Today, Amazon Web Services went down for several hours, taking ScrumDo down for part of that. It was a major outage that took down a significant part of the internet including giants like Reddit, Minecraft, and Foursquare. Unfortunately, for some of that time we were at the mercy of Amazon and unable to fix anything because the very tools we use in this sort of situation were also down. We apologize for the inconvenience and will be working hard in the upcoming months to come up with solutions to avoid this sort of thing.
For the technically inclined, here's what happened...
Around 1:45PM EST, ScrumDo became unavailable. We were notified and immediately began diagnosing the situation. It turns out that the load balancer (ELB) we were using was unable to contact any of our application servers. This is odd, since we host both our app servers and our DB servers in multiple Amazon availability zones to avoid exactly this sort of situation.
Our first plan of attack is to launch additional app servers. While those were starting up, we began investigating the root cause of the failures. It turned out to be a problem with the load balancer itself. We could directly access ScrumDo using arcane internal DNS names without issue. At this point, it would have been a simple matter to point our DNS for www.scrumdo.com directly at one of those app servers and be up and running.

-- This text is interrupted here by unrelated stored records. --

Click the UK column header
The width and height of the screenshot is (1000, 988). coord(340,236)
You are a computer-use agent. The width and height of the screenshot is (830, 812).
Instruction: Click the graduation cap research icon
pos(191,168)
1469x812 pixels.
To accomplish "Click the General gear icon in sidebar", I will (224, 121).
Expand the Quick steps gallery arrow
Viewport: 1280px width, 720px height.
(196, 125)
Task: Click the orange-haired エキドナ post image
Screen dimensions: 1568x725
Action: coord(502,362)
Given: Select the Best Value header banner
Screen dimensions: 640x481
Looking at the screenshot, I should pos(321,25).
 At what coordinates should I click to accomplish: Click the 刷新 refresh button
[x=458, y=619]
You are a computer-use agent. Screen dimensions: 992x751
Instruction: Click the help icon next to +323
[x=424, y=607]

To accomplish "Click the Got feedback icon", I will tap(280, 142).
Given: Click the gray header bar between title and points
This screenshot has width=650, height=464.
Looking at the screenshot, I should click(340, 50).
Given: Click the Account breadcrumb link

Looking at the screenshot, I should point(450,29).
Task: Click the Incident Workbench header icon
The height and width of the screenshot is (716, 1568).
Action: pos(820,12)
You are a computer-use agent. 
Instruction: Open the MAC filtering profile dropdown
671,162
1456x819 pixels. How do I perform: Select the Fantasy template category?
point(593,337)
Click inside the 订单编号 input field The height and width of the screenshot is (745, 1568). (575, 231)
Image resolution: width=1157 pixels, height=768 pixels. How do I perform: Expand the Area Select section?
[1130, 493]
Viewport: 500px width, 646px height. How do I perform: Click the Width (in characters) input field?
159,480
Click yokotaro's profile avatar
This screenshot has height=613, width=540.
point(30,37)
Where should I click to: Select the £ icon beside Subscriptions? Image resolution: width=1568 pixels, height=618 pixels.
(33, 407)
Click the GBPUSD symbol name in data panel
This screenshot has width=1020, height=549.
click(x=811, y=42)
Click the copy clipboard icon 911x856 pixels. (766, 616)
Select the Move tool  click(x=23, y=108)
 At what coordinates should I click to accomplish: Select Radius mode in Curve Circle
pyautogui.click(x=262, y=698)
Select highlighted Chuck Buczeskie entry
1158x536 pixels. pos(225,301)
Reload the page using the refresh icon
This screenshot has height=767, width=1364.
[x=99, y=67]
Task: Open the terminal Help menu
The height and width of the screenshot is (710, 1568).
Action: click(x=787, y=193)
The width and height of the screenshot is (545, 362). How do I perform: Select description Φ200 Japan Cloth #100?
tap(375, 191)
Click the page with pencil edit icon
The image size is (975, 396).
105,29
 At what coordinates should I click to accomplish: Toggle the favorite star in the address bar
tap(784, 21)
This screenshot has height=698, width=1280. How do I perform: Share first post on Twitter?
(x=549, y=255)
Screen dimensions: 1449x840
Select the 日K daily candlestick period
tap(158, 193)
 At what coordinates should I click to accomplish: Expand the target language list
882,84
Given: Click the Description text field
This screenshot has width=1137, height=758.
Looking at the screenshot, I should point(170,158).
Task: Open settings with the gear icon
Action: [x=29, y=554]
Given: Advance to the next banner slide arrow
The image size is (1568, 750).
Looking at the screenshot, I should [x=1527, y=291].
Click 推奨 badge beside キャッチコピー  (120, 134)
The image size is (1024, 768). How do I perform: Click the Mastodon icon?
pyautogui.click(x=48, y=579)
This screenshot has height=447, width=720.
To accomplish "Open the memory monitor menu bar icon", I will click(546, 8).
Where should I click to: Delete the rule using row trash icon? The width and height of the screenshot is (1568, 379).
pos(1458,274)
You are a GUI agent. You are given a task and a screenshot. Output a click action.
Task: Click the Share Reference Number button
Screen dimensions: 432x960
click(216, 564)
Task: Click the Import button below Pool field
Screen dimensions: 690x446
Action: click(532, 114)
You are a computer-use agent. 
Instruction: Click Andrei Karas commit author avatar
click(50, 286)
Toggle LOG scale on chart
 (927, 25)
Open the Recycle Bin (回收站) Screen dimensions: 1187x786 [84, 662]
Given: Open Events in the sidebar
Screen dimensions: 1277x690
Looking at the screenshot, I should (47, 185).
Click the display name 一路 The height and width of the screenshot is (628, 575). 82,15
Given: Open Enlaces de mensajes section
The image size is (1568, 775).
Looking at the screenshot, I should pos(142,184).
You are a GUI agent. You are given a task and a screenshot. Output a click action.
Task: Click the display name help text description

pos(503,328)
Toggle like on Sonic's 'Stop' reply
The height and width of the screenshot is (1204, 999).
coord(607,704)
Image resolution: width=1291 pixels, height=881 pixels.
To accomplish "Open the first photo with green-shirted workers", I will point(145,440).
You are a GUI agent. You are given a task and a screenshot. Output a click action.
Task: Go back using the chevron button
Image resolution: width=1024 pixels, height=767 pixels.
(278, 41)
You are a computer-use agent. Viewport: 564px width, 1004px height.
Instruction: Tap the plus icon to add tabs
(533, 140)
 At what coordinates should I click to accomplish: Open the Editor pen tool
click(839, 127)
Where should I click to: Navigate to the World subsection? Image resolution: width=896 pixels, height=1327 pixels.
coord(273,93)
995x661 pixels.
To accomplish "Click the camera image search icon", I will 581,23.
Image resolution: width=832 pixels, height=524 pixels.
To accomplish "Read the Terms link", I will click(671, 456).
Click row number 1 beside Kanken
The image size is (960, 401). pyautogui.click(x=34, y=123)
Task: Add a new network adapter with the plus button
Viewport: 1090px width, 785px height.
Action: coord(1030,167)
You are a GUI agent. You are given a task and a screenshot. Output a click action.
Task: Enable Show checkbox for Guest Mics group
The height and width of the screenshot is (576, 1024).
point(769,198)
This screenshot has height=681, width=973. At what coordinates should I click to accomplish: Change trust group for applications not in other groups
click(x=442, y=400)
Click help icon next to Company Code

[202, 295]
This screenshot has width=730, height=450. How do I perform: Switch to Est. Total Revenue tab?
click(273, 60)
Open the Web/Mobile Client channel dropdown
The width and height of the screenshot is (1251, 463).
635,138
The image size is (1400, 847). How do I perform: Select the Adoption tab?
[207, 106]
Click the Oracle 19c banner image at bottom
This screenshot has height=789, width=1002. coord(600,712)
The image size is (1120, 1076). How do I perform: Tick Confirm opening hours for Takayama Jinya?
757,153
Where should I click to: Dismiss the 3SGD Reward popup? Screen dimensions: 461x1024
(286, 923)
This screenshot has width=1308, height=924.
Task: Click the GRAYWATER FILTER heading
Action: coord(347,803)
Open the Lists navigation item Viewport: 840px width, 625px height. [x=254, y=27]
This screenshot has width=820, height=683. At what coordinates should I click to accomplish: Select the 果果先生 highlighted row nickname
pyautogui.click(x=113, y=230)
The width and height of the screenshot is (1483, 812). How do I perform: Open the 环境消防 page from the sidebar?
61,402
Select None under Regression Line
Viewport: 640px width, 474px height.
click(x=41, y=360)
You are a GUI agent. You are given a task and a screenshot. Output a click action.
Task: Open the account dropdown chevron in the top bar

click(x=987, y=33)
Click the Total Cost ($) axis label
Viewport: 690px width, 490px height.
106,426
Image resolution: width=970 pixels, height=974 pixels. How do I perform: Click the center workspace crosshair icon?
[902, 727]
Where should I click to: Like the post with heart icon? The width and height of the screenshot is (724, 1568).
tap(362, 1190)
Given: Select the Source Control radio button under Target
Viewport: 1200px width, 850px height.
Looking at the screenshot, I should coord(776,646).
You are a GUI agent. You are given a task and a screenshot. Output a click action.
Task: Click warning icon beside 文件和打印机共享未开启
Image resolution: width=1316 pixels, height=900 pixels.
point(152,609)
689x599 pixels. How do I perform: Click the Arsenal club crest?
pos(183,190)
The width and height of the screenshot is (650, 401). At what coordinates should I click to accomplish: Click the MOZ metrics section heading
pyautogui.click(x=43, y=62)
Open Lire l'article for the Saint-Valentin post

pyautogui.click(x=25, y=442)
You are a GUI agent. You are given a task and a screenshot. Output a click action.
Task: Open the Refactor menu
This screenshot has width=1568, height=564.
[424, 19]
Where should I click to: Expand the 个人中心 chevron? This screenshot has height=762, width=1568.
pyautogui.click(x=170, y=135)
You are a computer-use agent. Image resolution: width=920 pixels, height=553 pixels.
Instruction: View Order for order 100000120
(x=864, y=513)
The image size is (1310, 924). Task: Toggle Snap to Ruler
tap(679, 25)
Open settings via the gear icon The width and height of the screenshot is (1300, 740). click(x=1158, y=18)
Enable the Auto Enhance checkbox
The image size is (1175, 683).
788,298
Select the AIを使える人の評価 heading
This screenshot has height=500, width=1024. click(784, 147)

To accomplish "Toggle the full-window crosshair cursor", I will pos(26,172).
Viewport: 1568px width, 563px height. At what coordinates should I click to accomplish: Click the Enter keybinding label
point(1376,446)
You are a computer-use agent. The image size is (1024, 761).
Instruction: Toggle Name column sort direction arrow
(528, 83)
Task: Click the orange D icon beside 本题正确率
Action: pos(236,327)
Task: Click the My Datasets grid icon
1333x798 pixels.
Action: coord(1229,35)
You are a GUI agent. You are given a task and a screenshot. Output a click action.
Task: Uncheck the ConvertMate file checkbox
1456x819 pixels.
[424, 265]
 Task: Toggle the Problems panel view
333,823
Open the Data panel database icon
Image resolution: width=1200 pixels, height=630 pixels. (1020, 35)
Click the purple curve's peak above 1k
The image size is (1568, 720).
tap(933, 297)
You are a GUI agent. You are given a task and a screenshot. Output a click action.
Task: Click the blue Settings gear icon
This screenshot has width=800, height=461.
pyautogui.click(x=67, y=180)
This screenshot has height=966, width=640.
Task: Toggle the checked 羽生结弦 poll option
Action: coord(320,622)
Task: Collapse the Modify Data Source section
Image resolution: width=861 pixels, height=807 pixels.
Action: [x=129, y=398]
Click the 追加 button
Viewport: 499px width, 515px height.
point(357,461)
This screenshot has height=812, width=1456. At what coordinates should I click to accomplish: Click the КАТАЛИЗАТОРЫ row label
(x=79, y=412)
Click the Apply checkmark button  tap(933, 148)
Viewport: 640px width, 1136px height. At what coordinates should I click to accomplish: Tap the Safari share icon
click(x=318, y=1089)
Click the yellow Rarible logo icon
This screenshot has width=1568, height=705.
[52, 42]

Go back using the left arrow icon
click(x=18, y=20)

Unfortunately, both the control panel and the command line API tools for changing DNS were not working.
At this point, we remembered that our beta site doesn't use a load balancer. We tried that, and it was working fine, so we tweeted, and made an announcement on our facebook page letting our users know. A few people successfully started using that.
Shortly after that, we were able to get the DNS for www.scrumdo.com switched over to one of our single app servers (luckily, we had spun up an oversized one earlier). This was about an hour in, but suddenly the site was accessible to some people, and after DNS changes propagated accessible to everyone.
All was fine for a few minutes, until too many people started using it. It turns out that Amazon was also having a problem with performance on their storage solution (EBS). Performance was fine for a couple users, but once a few hundred people all started hitting it at once, our search server was overwhelmed, and it caused requests to be timed out, making the site unavailable to most people again.
It took us a few minutes to figure out what was going wrong at that point. Once we did, we disabled our search server, once again restoring access for most people. At this point, ScrumDo was working, minus search.
In total, about an hour and a half of downtime. We're really frustrated by this and want to do better in the future.
We'd like to thank all of our users for being patient through this.